A flexible data pipeline library for custom data processing workflows
Project description
PipelineHub
Python pipelines with automatic debugging built in.
pip install pipelinehub
The problem
Your pipeline fails at 2am. The stack trace points to step 9. The actual problem happened in step 4 — a column silently changed dtype and nobody caught it until three steps later.
You spend the next four hours adding print statements, re-running on stale data, and guessing. I built this after doing exactly that, more times than I want to count.
What it does
pipelinehub captures your data at every step — shape, nulls, dtypes, statistics — without any configuration. When something breaks, you see what the data looked like going into the failing step, not just which line exploded.
from pipelinehub import DataPipeline
pipeline = DataPipeline(name="ml-pipeline")
pipeline.add_step(clean_data, "clean")
pipeline.add_step(feature_engineer, "features")

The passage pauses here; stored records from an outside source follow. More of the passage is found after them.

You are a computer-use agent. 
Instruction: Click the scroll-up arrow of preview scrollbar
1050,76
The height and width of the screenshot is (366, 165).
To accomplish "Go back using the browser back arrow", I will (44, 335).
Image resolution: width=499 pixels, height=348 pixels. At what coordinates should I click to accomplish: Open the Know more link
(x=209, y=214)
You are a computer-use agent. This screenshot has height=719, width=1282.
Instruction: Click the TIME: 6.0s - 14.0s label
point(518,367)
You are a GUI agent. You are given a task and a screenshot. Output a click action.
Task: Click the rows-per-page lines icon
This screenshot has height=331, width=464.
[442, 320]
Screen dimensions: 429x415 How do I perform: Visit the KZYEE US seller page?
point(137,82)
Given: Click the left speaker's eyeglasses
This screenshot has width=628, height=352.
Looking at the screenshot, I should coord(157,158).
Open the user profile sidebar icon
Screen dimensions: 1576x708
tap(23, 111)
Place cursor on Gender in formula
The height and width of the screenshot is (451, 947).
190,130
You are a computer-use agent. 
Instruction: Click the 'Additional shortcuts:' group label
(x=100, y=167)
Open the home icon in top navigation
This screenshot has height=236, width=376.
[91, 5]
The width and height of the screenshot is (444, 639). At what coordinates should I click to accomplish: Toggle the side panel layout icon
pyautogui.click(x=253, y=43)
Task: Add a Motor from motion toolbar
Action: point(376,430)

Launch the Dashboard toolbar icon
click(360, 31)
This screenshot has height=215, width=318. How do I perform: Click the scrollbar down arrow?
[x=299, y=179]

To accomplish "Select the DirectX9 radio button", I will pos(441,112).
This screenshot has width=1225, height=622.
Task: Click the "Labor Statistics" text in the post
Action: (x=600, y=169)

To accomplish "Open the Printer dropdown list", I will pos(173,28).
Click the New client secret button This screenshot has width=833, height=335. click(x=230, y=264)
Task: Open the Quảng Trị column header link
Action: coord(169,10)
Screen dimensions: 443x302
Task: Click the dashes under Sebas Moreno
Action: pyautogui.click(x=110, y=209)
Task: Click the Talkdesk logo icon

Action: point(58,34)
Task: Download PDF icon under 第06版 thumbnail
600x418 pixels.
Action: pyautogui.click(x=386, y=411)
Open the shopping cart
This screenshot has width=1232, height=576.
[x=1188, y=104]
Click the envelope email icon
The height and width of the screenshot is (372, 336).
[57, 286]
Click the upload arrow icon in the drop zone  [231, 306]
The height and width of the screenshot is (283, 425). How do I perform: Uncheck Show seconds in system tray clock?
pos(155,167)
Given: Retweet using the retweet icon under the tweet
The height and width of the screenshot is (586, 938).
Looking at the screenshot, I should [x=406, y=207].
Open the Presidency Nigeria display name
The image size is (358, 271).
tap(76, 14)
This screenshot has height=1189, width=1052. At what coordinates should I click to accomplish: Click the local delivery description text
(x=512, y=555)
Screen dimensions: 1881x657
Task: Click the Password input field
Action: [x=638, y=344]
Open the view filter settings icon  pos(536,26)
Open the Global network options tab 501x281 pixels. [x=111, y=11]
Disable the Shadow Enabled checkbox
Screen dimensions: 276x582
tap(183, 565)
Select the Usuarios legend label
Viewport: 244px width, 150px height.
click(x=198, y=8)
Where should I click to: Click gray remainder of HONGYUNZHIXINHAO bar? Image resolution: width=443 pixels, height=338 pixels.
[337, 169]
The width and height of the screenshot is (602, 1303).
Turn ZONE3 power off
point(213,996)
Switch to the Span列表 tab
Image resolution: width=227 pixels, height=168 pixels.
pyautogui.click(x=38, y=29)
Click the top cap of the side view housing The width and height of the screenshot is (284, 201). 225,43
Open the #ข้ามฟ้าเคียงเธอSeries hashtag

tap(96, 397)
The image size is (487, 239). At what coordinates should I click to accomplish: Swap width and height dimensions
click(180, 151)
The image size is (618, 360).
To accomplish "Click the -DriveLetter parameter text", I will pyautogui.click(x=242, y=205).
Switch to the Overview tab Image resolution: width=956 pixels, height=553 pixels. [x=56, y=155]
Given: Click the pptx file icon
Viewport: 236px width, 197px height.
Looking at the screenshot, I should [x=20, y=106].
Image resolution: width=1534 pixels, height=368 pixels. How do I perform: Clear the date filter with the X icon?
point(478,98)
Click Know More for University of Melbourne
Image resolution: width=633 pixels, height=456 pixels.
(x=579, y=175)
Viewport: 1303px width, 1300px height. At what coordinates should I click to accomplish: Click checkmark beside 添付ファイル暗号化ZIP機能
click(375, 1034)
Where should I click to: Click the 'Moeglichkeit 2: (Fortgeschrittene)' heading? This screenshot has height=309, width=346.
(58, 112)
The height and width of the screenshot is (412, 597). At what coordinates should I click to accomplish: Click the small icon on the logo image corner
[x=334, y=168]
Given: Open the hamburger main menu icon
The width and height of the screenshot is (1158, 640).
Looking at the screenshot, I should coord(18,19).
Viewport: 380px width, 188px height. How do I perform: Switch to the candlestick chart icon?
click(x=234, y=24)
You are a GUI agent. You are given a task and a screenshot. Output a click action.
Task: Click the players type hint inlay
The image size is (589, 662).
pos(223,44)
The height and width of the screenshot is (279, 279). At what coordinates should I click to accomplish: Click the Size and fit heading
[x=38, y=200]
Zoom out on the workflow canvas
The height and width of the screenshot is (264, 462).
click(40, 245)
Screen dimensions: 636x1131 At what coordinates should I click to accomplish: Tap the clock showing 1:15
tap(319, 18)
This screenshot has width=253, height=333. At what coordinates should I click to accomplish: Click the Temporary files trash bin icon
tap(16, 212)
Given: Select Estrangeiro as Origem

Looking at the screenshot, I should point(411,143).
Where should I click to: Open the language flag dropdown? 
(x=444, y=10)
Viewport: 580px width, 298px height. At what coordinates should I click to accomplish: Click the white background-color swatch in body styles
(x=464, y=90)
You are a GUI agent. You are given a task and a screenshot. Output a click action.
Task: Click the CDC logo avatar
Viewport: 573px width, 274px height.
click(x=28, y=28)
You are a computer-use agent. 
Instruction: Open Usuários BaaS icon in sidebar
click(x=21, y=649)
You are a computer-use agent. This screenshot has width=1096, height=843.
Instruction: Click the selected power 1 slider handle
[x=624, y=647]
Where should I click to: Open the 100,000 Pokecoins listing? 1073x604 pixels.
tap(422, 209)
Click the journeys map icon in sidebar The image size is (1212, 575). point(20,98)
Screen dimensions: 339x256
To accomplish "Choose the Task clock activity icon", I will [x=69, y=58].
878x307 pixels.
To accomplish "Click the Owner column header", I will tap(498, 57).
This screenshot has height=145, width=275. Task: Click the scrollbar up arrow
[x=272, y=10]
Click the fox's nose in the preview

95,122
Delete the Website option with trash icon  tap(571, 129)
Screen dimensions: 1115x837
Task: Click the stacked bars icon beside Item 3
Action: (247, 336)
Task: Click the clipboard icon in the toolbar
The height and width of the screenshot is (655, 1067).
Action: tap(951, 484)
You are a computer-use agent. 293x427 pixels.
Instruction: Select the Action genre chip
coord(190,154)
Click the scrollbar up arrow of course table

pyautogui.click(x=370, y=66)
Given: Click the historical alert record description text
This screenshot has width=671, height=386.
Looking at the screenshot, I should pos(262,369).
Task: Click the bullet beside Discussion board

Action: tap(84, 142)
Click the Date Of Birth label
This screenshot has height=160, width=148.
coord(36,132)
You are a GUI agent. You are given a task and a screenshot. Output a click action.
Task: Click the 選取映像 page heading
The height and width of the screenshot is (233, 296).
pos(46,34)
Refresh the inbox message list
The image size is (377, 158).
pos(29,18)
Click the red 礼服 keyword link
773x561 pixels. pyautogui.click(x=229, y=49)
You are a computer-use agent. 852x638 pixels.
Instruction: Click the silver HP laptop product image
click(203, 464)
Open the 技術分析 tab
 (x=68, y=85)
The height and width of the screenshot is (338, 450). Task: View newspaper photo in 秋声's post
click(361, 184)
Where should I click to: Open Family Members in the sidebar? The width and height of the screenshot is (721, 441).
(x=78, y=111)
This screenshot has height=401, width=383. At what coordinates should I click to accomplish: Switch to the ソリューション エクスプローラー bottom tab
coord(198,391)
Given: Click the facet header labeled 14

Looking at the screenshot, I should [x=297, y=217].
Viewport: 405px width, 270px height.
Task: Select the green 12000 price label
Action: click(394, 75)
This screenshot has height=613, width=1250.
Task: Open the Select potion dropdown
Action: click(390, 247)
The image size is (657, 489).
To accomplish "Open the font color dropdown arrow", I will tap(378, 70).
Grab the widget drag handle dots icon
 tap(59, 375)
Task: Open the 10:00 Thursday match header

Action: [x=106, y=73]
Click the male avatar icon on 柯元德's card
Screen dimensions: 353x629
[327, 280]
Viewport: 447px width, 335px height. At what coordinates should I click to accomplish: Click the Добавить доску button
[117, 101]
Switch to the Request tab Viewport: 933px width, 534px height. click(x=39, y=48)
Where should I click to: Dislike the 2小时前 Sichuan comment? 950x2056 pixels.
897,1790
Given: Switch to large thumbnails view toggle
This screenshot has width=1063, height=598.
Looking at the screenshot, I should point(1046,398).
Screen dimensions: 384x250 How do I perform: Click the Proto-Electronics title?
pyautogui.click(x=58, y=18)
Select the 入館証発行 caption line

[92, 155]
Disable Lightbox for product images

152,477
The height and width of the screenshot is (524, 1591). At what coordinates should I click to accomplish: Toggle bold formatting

pipeline.add_step(normalize, "normalize")
result = pipeline.execute(df)
When a step fails:
PipelineStepError: Step "normalize" (step 3 of 3) failed
Data entering this step:
type: dataframe
shape: (10420, 8)
nulls: col_price: 142
dtypes: col_id: object col_price: float64
Original error: TypeError: unsupported operand type(s) for +: 'float' and 'str'
To replay from this step:
pipeline.replay_from("normalize", your_data)
Why not an AI assistant?
An AI assistant needs you to notice something is wrong, copy the data, describe the problem, and ask. pipelinehub runs at 3am on a schedule — no human in the loop. It catches silent failures that never throw an exception: null counts that creep up, dtypes that silently change, row counts that drop 60% in one step.
Why not Kedro or Airflow?
Kedro requires a new project structure, a CLI, a data catalog, and YAML configs. Reasonable for a large team running production ML. Overkill if you're preprocessing data in a notebook or a script and just want visibility into what's happening at each step.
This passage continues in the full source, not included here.